::: Selected text :::

What I Value

“ Caritas, Veritas, Fortitudo . . . ” During my childhood, I experienced medical conditions that heightened my awareness of how medicine wa...

About

Patricia Dalton Fennell, Albany Health Management Associates, Inc.
by Stephen Leon

To outsiders, it might look like Patricia Dalton Fennell leads a few separate lives. In science, she’s a clinician, therapist, researcher, and published expert on the understanding and treatment of chronic illness. In the arts, she’s a jazz musician and producer. In service, she works in restorative justice, cares for dying patients and their families, and treats survivors of trauma. But throughout her “careers,” Fennell has found that the worlds frequently collide, and that the skills she has honed in one field have proven surprisingly applicable to the others. Science projects often resemble design projects, and solutions to artistic quandaries often benefit from scientific structure. Or as she puts it: “The same kind of ‘aha’ that happens to you in science, is the kind of ‘aha’ that happens in the arts.”

::: Data excerpt :::

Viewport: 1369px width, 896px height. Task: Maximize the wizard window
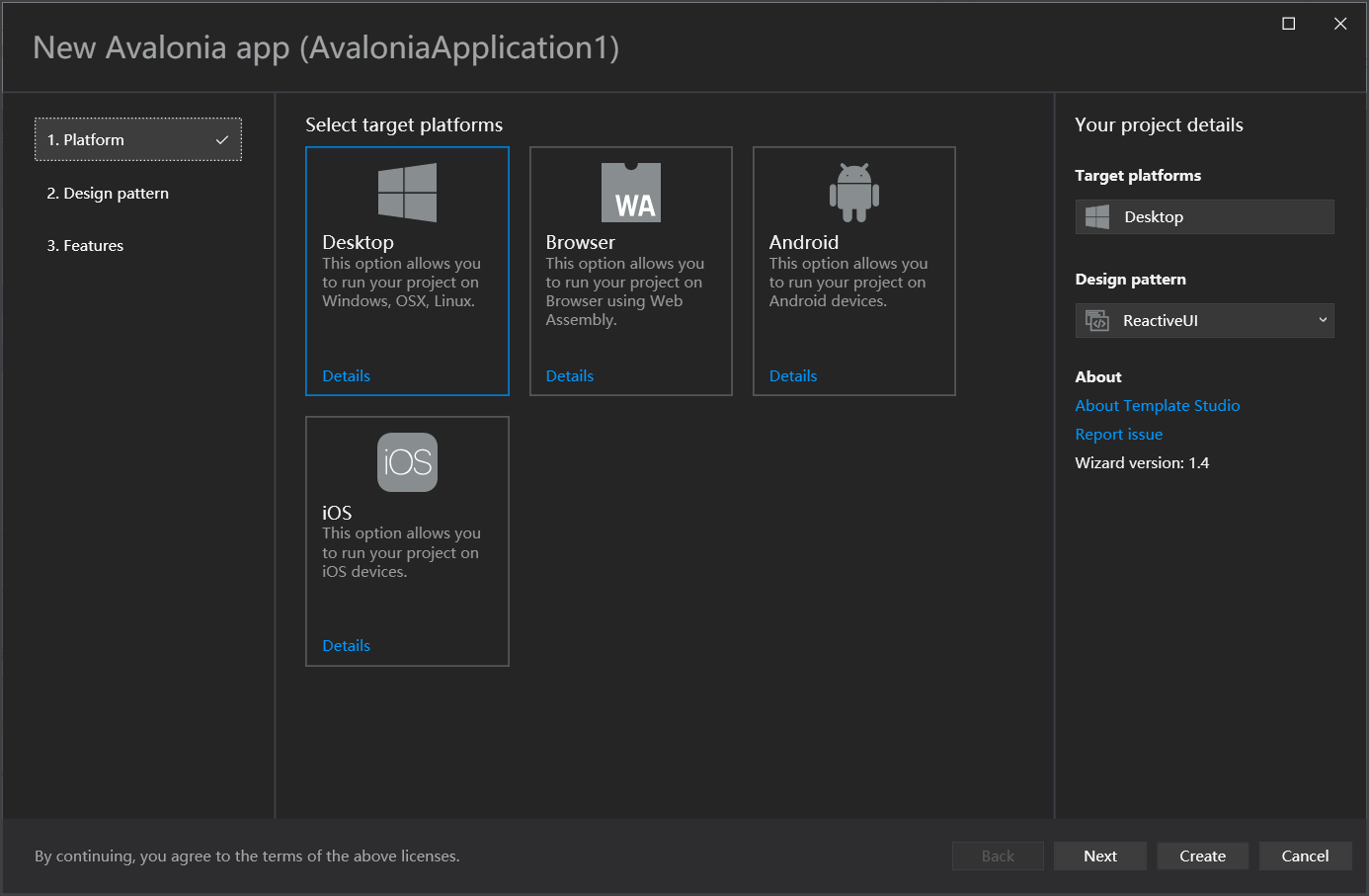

:::

Activity 1:
Answer these questions from the profile of Patricia Dalton Fennell:
(a) Which organization is named beside her name?
(b) Who wrote the profile?
(c) What two roles does the profile give her in the arts?
Activity 2: Continue the profile of Patricia Dalton Fennell from its final sentence.
The material has no connection to the text about Patricia Dalton Fennell.

Response 1:
(a) Albany Health Management Associates, Inc.
(b) Stephen Leon
(c) Jazz musician and producer

Response 2:
Fennell was a hospice worker in the mid- to late-’80s, during what she calls “the Camelot years” of the profession. The modern hospice movement was relatively young, and energized by pioneers like Cicely Saunders and Elisabeth Kubler Ross, the field began to attract workers who were passionate about caring for the dying. They gave “tremendous” care, remembers Fennell, “and it occurred to me, if we can treat the dying this well, why can’t we treat the living this well? Why can’t we treat the chronically ill this way?”

She began to develop models to improve the care given to chronically ill patients, the training of those providing the care, and the education and awareness of family members and others in regular contact with the patient. Fennell’s work culminated in a new model for care based on the four phases she identified of what patients — and the people around them — experience during chronic illness. She published three books on the subject, including Managing Chronic Illness Using the Four-Phase Treatment Approach (Wiley, 2003), which are used as textbooks all over the world.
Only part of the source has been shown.